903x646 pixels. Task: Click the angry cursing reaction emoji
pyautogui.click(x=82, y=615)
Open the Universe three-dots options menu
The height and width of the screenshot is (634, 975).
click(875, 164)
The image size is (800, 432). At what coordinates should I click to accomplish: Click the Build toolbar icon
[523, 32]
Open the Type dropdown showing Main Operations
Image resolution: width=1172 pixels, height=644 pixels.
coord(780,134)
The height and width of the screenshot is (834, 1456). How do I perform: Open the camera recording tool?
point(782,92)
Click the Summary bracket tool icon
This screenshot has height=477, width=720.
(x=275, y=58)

· · · · · · ·

• [WHAT YOU WILL DO]
Only these are to be transcribed: the line with "Open the Universe three-dots options menu" and every line after it through the last line of the entries, each exactly.

• [TASK OUTPUT]
Open the Universe three-dots options menu
The height and width of the screenshot is (634, 975).
click(875, 164)
The image size is (800, 432). At what coordinates should I click to accomplish: Click the Build toolbar icon
[523, 32]
Open the Type dropdown showing Main Operations
Image resolution: width=1172 pixels, height=644 pixels.
coord(780,134)
The height and width of the screenshot is (834, 1456). How do I perform: Open the camera recording tool?
point(782,92)
Click the Summary bracket tool icon
This screenshot has height=477, width=720.
(x=275, y=58)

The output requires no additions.